Connecting to SQLServer 2000 from ASP.NET

I have an ASP.NET application that connects to a SQL Server database.

The SQL Server resides on a seperate development server from the IIS5.1 on
Windows XP SP2 on development PCs which host the ASP.NET application.

I would like to use Integrated Windows Authentication like
Integrated Security=SSPI;Persist Security Info=False;Initial
Catalog=DBName;Data Source=DevServer1

My problems!
1) ASP.NET would be running on development PCs as
MachineName\IUSR_MachineName and under SQL Server Enterprise Manager on the
Dev PC, I can't think of a way to add this user (which is on a different
machine) as a Windows user
2.1) I managed to add MyDomain\AUser as a SQL user in Enterprise Manager.
2.2) I tried to get my ASP.NET to run as MyDomain\AUser by editing
C:\WINDOWS\Microsoft.NET\Framework\v1.1.4322\CONF IG\Machine.config as
follows
<processModel
enable="true"
timeout="Infinite"
idleTimeout="Infinite"
shutdownTimeout="0:00:05"
requestLimit="Infinite"
requestQueueLimit="5000"
restartQueueLimit="10"
memoryLimit="60"
webGarden="false"
cpuMask="0xffffffff"
userName="MyDomain\AUser"
password="password"
logLevel="Errors"
clientConnectedCheck="0:00:05"
comAuthenticationLevel="Connect"
comImpersonationLevel="Impersonate"
responseDeadlockInterval="00:03:00"
maxWorkerThreads="20"
maxIoThreads="20"
/>

However, when I launch the ASP.NET application from IE (before it even get
to the stage to connect to SQLServer, I get the error on IE saying
Application Unavailable, and in the Event Viewer, I get

Event Type: Error
Event Source: ASP.NET 1.1.4322.0
Event Category: None
Event ID: 1084
User: N/A
Computer: MachineName
Description:
aspnet_wp.exe could not be started. The error code for the failure is
80004005. This error can be caused when the worker process account has
insufficient rights to read the .NET Framework files. Please ensure that the
.NET Framework is correctly installed and that the ACLs on the installation
directory allow access to the configured account.

For more information, see Help and Support Center at
http://go.microsoft.com/fwlink/events.asp.
Event Type: Error
Event Source: ASP.NET 1.1.4322.0
Event Category: None
Event ID: 1007
User: N/A
Computer: MachineName
Description:
aspnet_wp.exe could not be launched because the username and/or password
supplied in the processModel section of the config file are invalid.

For more information, see Help and Support Center at
http://go.microsoft.com/fwlink/events.asp.

How could I fix this?
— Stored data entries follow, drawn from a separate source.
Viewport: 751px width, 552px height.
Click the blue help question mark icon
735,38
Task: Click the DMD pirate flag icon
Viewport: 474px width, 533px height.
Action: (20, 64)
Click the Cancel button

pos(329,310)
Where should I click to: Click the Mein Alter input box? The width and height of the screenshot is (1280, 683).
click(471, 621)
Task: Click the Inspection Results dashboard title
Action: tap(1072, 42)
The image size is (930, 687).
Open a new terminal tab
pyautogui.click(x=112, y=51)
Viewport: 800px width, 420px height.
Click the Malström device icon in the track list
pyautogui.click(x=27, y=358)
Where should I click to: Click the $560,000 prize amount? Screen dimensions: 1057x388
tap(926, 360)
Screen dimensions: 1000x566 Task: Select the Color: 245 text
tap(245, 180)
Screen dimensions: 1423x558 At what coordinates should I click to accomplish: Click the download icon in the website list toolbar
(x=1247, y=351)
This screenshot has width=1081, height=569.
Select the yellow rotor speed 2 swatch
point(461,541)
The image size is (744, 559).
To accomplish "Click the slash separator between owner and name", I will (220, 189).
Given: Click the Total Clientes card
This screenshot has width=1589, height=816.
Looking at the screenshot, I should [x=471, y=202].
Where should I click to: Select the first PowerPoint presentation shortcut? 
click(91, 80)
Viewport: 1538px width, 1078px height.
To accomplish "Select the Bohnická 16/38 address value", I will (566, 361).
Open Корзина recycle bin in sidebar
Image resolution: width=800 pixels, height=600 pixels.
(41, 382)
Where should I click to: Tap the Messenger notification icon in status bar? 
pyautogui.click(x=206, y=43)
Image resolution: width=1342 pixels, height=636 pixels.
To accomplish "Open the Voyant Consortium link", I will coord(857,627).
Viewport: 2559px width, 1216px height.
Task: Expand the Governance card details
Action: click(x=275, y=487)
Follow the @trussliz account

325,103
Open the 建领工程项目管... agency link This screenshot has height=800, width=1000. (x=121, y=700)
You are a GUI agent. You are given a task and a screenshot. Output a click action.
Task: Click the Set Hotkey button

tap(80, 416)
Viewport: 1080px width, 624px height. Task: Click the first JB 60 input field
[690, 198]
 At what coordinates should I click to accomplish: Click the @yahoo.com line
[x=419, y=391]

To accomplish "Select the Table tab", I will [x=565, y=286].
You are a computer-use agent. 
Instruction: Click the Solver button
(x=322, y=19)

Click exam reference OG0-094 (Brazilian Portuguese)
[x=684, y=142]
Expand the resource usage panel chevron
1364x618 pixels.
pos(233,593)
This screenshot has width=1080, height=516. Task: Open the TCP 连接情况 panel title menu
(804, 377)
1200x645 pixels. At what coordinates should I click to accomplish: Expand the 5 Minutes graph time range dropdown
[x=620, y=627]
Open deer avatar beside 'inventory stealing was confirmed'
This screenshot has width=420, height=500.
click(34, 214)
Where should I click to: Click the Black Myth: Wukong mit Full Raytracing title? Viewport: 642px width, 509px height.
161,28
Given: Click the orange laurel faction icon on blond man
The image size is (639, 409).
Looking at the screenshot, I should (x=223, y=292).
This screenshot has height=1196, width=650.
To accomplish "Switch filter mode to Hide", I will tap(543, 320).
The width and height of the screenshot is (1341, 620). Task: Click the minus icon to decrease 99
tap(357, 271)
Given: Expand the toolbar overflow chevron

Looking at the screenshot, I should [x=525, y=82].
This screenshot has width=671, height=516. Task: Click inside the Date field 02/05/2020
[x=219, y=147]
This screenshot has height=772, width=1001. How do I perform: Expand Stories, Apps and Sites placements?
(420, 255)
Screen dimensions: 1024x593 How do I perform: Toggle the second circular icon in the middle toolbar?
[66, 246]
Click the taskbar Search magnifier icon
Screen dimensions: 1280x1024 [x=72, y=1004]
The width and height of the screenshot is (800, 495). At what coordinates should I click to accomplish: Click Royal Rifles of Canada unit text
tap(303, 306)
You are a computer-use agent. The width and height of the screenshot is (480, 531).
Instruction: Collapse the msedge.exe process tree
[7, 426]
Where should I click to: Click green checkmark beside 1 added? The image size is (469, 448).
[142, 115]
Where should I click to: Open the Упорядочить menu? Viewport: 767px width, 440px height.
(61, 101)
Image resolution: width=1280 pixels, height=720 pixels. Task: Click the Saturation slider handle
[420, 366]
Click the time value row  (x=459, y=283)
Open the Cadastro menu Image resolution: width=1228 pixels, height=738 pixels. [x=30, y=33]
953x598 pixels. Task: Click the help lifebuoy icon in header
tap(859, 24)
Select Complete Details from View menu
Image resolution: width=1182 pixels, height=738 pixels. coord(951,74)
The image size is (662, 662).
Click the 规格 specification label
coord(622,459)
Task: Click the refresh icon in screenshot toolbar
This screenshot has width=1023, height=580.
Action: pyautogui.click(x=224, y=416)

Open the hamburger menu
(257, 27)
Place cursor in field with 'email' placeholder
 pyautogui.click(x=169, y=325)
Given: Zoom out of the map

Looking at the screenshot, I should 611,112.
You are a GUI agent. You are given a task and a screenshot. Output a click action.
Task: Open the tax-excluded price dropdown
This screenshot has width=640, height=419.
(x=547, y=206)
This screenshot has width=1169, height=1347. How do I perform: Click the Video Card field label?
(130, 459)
I am 100% sure I have entered the correct username
and password under machine.config and I did do an iisreset as well!

Hi Patrick,

From your description, you're trying to access a sqlserver database on a
remote serverfrom your asp.net webserver. and since you 're using
integrated windows Authentication mode to connect the sqlserver db, you'd
like the ASP.NET web app to act as a certain domain account( which has the
right permission for conecting the sqlserver db). Also, you've tried change the account in the <processModel> element for the asp.net but found that
even cause the web app unable to startup running, yes?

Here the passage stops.